The first instance involves Moses separating from his wife. Now, this is a loaded topic. Shemot Rabbah 46 presents different viewpoints on this. Rabbi Shimon ben Yoḥai offers a compelling argument: If even the temporarily sanctified Mount Sinai demanded abstinence ("Do not approach a woman," (Exodus 19:1)5), then Moses, who was in constant communication with God, should certainly abstain. – constant, direct communication! That's intense.

Rabbi Akiva throws another log on the fire, suggesting God commanded Moses to separate. He points to (Numbers 12:8), "Mouth to mouth I speak with him," arguing this was God's justification after Miriam and Aaron questioned Moses' decision. Then Rabbi Yehuda chimes in with a third possibility, that the decree "Do not approach a woman" during the Sinai revelation included Moses, but when God later said, "Return you to your tents" (Deuteronomy 5:27), Moses was told, "you stay here with Me" (Deuteronomy 5:28).

It's a fascinating glimpse into rabbinic debate – different interpretations, all seeking to understand the motivations and divine will behind Moses' actions.

The second instance revolves around the Ohel Moed, the Tent of Meeting. Moses reasoned that if God only spoke to him at Sinai after explicitly calling him ("The Lord called to him from the mountain, saying," Exodus 19:3), then surely the same principle applied, even more so, at the permanently sanctified Tent of Meeting. So Moses waited for the call, and as we see in (Leviticus 1:1), "He called to Moses…[from the Tent of Meeting]." Again, Moses's own logic mirrored God's protocol.

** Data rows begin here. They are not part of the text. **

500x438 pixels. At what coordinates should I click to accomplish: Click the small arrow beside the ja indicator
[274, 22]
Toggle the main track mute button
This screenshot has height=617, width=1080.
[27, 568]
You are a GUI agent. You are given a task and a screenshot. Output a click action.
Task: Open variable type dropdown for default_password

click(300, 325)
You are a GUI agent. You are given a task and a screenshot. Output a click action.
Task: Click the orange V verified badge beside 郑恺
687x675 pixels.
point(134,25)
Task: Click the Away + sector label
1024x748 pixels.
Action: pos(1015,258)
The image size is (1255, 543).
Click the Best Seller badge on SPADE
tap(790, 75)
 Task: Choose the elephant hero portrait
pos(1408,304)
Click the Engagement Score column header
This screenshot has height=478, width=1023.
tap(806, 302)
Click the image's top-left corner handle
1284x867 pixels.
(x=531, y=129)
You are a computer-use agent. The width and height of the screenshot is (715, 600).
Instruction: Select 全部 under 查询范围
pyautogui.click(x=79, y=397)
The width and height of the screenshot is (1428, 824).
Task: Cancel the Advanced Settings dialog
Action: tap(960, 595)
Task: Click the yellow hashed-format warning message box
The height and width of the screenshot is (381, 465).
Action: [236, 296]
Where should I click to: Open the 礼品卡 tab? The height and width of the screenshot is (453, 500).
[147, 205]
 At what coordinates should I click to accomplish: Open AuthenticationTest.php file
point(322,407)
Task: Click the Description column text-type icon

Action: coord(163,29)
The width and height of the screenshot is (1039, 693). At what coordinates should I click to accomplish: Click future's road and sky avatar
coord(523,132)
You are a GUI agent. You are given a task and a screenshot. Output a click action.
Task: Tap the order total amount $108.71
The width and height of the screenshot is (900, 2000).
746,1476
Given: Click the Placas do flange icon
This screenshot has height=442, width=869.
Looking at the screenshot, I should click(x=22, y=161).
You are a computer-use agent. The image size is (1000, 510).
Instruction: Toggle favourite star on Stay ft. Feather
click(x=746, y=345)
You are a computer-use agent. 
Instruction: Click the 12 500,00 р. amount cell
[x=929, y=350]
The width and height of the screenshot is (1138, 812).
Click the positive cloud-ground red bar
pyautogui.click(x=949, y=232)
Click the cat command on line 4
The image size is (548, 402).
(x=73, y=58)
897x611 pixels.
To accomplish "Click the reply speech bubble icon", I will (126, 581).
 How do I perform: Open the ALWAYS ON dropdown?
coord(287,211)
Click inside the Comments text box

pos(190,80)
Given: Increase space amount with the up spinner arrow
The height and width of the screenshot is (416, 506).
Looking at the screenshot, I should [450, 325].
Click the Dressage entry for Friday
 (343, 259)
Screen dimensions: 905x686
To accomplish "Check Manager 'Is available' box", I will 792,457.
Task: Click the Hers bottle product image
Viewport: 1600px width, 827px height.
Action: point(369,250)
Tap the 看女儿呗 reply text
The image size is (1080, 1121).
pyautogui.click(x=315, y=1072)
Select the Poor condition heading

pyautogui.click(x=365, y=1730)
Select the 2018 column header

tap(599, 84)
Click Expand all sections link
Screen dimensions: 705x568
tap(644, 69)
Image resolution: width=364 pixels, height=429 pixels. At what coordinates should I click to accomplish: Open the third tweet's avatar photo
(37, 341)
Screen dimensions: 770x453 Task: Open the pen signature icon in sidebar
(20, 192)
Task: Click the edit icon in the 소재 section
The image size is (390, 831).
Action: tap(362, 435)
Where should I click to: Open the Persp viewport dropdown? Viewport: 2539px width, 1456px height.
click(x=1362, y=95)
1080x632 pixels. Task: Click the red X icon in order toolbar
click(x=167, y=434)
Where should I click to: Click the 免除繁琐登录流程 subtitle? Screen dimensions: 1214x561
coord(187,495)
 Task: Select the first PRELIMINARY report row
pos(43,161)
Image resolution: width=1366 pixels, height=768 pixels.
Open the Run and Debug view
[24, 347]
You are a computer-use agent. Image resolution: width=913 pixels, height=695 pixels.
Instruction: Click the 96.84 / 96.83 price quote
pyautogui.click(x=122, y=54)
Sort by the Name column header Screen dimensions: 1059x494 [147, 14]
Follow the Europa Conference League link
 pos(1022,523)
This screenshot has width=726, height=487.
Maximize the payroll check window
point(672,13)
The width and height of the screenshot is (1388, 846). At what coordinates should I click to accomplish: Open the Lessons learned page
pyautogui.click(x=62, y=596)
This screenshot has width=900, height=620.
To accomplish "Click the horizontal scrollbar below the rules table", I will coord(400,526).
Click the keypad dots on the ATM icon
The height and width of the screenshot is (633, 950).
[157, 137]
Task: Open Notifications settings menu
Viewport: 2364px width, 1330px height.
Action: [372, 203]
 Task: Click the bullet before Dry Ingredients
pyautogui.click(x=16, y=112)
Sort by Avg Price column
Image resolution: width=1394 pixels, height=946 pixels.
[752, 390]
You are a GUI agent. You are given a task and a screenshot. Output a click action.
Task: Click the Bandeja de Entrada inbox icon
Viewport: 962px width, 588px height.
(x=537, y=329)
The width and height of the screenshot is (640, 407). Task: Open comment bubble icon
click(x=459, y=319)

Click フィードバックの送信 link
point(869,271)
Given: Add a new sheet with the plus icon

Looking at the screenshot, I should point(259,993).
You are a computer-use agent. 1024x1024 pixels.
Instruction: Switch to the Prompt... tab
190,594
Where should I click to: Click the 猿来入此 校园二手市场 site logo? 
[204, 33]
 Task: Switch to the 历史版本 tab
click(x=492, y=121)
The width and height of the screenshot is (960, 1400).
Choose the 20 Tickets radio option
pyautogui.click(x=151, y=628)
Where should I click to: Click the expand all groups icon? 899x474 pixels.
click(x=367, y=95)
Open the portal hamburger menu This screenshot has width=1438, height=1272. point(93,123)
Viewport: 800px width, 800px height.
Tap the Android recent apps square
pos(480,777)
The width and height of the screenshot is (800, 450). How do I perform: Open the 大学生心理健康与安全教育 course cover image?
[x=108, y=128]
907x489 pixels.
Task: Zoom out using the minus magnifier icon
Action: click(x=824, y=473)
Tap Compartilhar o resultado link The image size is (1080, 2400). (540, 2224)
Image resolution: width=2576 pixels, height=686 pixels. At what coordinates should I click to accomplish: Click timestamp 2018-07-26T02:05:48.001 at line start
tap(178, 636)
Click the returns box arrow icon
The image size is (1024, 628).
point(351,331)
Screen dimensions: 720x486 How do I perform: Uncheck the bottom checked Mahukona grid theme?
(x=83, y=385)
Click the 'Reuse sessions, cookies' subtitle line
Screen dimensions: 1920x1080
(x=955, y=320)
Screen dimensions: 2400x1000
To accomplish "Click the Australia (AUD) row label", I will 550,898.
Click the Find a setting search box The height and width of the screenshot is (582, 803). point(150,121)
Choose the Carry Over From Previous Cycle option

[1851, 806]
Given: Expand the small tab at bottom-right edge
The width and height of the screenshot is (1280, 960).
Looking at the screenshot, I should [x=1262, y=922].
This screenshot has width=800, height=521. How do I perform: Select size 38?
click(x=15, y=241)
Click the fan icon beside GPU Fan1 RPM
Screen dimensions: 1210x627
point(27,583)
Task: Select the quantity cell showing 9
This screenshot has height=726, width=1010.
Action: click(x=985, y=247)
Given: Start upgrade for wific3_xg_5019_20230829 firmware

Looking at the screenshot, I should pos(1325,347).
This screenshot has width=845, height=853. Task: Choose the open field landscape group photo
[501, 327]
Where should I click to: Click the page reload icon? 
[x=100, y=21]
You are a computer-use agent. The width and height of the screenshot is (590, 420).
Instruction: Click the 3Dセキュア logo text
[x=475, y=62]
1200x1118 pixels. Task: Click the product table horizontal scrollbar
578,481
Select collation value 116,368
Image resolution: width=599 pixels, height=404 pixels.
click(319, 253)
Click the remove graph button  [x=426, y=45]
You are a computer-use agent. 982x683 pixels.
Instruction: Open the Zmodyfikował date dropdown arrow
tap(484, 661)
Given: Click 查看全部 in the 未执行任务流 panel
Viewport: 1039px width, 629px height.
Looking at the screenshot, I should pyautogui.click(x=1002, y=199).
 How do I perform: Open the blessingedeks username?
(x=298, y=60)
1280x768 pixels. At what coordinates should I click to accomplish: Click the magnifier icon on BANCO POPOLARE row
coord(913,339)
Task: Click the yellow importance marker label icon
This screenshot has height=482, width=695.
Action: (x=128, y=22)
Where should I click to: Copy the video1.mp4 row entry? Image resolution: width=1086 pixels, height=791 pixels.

And finally, the big one: the breaking of the tablets. This is huge. Shemot Rabbah tells us Moses reasoned that if even the lesser sanctified paschal offering was forbidden to strangers ("No stranger shall partake of it," (Exodus 12:4)3), then surely the Tablets, the very handiwork of God, should not fall into the hands of idolaters. So, in a moment of profound and perhaps impulsive action, he shattered them.

The text emphasizes the sheer force of will Moses displayed. Aaron and the seventy elders physically tried to stop him, but they couldn't. It was a powerful act, defying even the elders!

But here's where it gets really interesting. The text notes that even the will of God was that he not break them! (Deuteronomy 34:11) refers to "all the signs and the wonders," and according to some interpretations (like the Etz Yosef), Moses' breaking of the tablets was a "wonder" precisely because it occurred without God's explicit prior approval. Or perhaps, God wanted Moses to withhold them, not destroy them.

So why didn't God punish Moses? Because, as the text concludes, God ultimately approved of Moses' zeal. "Let there be peace for that hand," God says, referring to the hand that broke the tablets ("And with all the mighty hand," (Deuteronomy 34:1)2). As the Rashash commentary notes, this was God's retroactive endorsement of Moses's action.

What does this all mean? It’s a powerful reminder that even our greatest leaders confront interpreting God's will. It highlights the importance of human reasoning, sechel, in our tradition. And it suggests that sometimes, acting with righteous intention, even if it seems to defy expectations, can ultimately align with the divine plan.

It makes you wonder, doesn't it? Are there times in our own lives when our intuition, our own sense of what's right, might actually be a subtle form of divine guidance? Perhaps the story of Moses and the tablets encourages us to trust our own moral compass, even as we strive to understand and follow the path laid out before us. Just like Moses, we must strive to make the right choices, and hope that our reasoning aligns with the will of the Holy One.